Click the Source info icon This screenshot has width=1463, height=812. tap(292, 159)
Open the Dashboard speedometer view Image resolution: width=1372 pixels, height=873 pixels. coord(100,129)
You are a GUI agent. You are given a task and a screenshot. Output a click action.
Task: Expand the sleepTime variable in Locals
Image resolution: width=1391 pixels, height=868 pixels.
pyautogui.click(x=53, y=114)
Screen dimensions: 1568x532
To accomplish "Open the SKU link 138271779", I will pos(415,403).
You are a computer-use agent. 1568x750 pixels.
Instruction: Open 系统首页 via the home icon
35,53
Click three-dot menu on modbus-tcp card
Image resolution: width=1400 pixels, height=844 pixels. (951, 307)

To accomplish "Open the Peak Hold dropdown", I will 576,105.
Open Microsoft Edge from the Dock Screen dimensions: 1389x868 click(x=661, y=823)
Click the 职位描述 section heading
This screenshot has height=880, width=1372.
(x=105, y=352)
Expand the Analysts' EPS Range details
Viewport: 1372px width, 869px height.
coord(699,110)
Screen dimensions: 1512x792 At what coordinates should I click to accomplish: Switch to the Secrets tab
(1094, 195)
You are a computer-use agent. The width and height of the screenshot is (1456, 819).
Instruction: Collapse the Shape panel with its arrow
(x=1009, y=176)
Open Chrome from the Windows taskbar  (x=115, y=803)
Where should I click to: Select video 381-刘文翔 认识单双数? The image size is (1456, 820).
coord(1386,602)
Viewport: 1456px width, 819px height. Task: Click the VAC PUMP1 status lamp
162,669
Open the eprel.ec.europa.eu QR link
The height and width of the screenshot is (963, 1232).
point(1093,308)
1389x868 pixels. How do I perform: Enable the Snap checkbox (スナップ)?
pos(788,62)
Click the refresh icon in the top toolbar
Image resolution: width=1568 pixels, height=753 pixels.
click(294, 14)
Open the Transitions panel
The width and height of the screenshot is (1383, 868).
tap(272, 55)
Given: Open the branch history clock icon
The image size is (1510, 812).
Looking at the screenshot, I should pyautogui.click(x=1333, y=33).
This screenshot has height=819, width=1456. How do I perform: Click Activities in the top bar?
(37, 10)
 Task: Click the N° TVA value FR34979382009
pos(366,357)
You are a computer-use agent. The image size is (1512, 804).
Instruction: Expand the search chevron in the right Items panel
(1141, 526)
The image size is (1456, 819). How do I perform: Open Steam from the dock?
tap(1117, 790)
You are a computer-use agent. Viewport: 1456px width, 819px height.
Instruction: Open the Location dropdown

### Instructions to follow
Repeat all of the data exactly. Include every line.

### Completed task
Click the Source info icon This screenshot has width=1463, height=812. tap(292, 159)
Open the Dashboard speedometer view Image resolution: width=1372 pixels, height=873 pixels. coord(100,129)
You are a GUI agent. You are given a task and a screenshot. Output a click action.
Task: Expand the sleepTime variable in Locals
Image resolution: width=1391 pixels, height=868 pixels.
pyautogui.click(x=53, y=114)
Screen dimensions: 1568x532
To accomplish "Open the SKU link 138271779", I will pos(415,403).
You are a computer-use agent. 1568x750 pixels.
Instruction: Open 系统首页 via the home icon
35,53
Click three-dot menu on modbus-tcp card
Image resolution: width=1400 pixels, height=844 pixels. (951, 307)

To accomplish "Open the Peak Hold dropdown", I will 576,105.
Open Microsoft Edge from the Dock Screen dimensions: 1389x868 click(x=661, y=823)
Click the 职位描述 section heading
This screenshot has height=880, width=1372.
(x=105, y=352)
Expand the Analysts' EPS Range details
Viewport: 1372px width, 869px height.
coord(699,110)
Screen dimensions: 1512x792 At what coordinates should I click to accomplish: Switch to the Secrets tab
(1094, 195)
You are a computer-use agent. The width and height of the screenshot is (1456, 819).
Instruction: Collapse the Shape panel with its arrow
(x=1009, y=176)
Open Chrome from the Windows taskbar  (x=115, y=803)
Where should I click to: Select video 381-刘文翔 认识单双数? The image size is (1456, 820).
coord(1386,602)
Viewport: 1456px width, 819px height. Task: Click the VAC PUMP1 status lamp
162,669
Open the eprel.ec.europa.eu QR link
The height and width of the screenshot is (963, 1232).
point(1093,308)
1389x868 pixels. How do I perform: Enable the Snap checkbox (スナップ)?
pos(788,62)
Click the refresh icon in the top toolbar
Image resolution: width=1568 pixels, height=753 pixels.
click(294, 14)
Open the Transitions panel
The width and height of the screenshot is (1383, 868).
tap(272, 55)
Given: Open the branch history clock icon
The image size is (1510, 812).
Looking at the screenshot, I should pyautogui.click(x=1333, y=33).
This screenshot has height=819, width=1456. How do I perform: Click Activities in the top bar?
(37, 10)
 Task: Click the N° TVA value FR34979382009
pos(366,357)
You are a computer-use agent. The image size is (1512, 804).
Instruction: Expand the search chevron in the right Items panel
(1141, 526)
The image size is (1456, 819). How do I perform: Open Steam from the dock?
tap(1117, 790)
You are a computer-use agent. Viewport: 1456px width, 819px height.
Instruction: Open the Location dropdown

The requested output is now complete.